What the task requires | Update the records below so that every "Screen dimensions" becomes "Screenshot size", with everything else left unchanged.

** Start Data supplied **

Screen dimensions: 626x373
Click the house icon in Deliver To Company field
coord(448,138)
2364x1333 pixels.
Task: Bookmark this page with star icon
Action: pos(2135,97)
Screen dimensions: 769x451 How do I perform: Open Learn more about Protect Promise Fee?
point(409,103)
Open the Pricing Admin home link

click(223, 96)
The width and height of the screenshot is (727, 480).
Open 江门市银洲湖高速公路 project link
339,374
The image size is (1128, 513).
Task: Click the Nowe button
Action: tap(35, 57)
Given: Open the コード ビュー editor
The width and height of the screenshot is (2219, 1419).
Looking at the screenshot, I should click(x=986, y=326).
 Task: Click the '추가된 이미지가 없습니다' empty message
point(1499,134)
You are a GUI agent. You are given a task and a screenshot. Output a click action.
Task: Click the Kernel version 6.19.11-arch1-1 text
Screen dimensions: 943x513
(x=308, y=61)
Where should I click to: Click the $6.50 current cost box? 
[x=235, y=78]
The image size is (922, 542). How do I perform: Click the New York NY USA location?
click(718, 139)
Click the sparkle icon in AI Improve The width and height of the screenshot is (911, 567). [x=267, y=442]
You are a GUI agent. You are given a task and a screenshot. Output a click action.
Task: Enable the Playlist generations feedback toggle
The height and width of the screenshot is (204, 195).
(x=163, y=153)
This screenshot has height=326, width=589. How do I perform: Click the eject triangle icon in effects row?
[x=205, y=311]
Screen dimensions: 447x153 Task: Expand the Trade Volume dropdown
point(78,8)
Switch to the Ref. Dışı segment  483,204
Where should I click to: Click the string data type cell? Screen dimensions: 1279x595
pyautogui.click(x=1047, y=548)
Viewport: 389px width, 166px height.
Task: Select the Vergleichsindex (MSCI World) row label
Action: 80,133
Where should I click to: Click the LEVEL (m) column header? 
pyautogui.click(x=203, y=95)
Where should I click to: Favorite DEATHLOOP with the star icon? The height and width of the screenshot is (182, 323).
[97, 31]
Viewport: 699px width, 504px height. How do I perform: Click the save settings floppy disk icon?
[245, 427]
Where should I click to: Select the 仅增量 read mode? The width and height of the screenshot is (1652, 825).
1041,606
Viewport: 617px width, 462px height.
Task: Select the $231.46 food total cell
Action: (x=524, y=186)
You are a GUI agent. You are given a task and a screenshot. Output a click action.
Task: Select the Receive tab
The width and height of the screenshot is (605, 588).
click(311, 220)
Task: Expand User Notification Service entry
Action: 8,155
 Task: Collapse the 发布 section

** End Data supplied **

Solution to this problem |
Screenshot size: 626x373
Click the house icon in Deliver To Company field
coord(448,138)
2364x1333 pixels.
Task: Bookmark this page with star icon
Action: pos(2135,97)
Screenshot size: 769x451 How do I perform: Open Learn more about Protect Promise Fee?
point(409,103)
Open the Pricing Admin home link

click(223, 96)
The width and height of the screenshot is (727, 480).
Open 江门市银洲湖高速公路 project link
339,374
The image size is (1128, 513).
Task: Click the Nowe button
Action: tap(35, 57)
Given: Open the コード ビュー editor
The width and height of the screenshot is (2219, 1419).
Looking at the screenshot, I should click(x=986, y=326).
 Task: Click the '추가된 이미지가 없습니다' empty message
point(1499,134)
You are a GUI agent. You are given a task and a screenshot. Output a click action.
Task: Click the Kernel version 6.19.11-arch1-1 text
Screenshot size: 943x513
(x=308, y=61)
Where should I click to: Click the $6.50 current cost box? 
[x=235, y=78]
The image size is (922, 542). How do I perform: Click the New York NY USA location?
click(718, 139)
Click the sparkle icon in AI Improve The width and height of the screenshot is (911, 567). [x=267, y=442]
You are a GUI agent. You are given a task and a screenshot. Output a click action.
Task: Enable the Playlist generations feedback toggle
The height and width of the screenshot is (204, 195).
(x=163, y=153)
This screenshot has height=326, width=589. How do I perform: Click the eject triangle icon in effects row?
[x=205, y=311]
Screenshot size: 447x153 Task: Expand the Trade Volume dropdown
point(78,8)
Switch to the Ref. Dışı segment  483,204
Where should I click to: Click the string data type cell? Screenshot size: 1279x595
pyautogui.click(x=1047, y=548)
Viewport: 389px width, 166px height.
Task: Select the Vergleichsindex (MSCI World) row label
Action: 80,133
Where should I click to: Click the LEVEL (m) column header? 
pyautogui.click(x=203, y=95)
Where should I click to: Favorite DEATHLOOP with the star icon? The height and width of the screenshot is (182, 323).
[97, 31]
Viewport: 699px width, 504px height. How do I perform: Click the save settings floppy disk icon?
[245, 427]
Where should I click to: Select the 仅增量 read mode? The width and height of the screenshot is (1652, 825).
1041,606
Viewport: 617px width, 462px height.
Task: Select the $231.46 food total cell
Action: (x=524, y=186)
You are a GUI agent. You are given a task and a screenshot. Output a click action.
Task: Select the Receive tab
The width and height of the screenshot is (605, 588).
click(311, 220)
Task: Expand User Notification Service entry
Action: 8,155
 Task: Collapse the 发布 section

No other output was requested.